Renewable energy’s increasing share of the energy mix will benefit from tax incentives and a more comprehensive regulatory and policy environment in the next few years after PDP-8 is issued. With the upcoming first Law on Renewable Energy (to be drafted in 2021-2025) and updated renewable energy incentives (being drafted in 2020-2022), investors will have a clearer legal and regulatory framework to guiding their investments. The plan for a competitive and transparent energy market by 2030 (being drafted by MOIT) is aimed at market liberalization, eliminating subsidies, monopoly and unfair competition.
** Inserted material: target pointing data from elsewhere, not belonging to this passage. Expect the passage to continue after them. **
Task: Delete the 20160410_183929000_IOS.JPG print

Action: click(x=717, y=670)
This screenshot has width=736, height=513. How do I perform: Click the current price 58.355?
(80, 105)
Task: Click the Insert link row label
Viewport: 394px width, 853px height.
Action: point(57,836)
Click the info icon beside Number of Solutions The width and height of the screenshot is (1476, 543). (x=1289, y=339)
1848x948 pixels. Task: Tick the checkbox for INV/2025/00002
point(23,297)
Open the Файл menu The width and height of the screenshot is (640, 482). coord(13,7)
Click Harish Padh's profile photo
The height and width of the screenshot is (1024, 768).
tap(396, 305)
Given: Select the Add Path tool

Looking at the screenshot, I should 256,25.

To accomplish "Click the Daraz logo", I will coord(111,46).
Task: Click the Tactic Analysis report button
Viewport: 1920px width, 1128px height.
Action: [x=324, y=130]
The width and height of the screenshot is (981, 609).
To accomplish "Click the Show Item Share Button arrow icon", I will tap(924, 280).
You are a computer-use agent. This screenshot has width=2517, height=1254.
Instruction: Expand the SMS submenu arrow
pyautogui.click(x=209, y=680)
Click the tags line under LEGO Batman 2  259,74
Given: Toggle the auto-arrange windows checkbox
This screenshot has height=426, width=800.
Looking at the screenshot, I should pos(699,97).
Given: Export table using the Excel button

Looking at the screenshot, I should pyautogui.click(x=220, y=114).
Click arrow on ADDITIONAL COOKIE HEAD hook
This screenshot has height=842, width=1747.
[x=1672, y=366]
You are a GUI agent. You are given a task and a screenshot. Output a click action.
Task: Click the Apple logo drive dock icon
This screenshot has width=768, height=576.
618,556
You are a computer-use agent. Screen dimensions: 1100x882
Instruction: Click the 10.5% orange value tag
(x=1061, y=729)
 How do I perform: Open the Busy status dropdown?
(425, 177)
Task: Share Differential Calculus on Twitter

Though incentives are in place to encourage electric vehicles, no targets have been set by the government which has also not developed a hydrogen policy.

It will take a few more years for Vietnam to fully develop its strategic planning, policy and regulatory frameworks and put them into action.

ANGEA is an industry association representing LNG and natural gas producers, energy buyers, suppliers and companies in APAC. Based in Singapore, it works in partnership with governments and societies across the region to deliver reliable and secure energy solutions that achieve national economic, energy security, social and environmental objectives and meet global climate goals.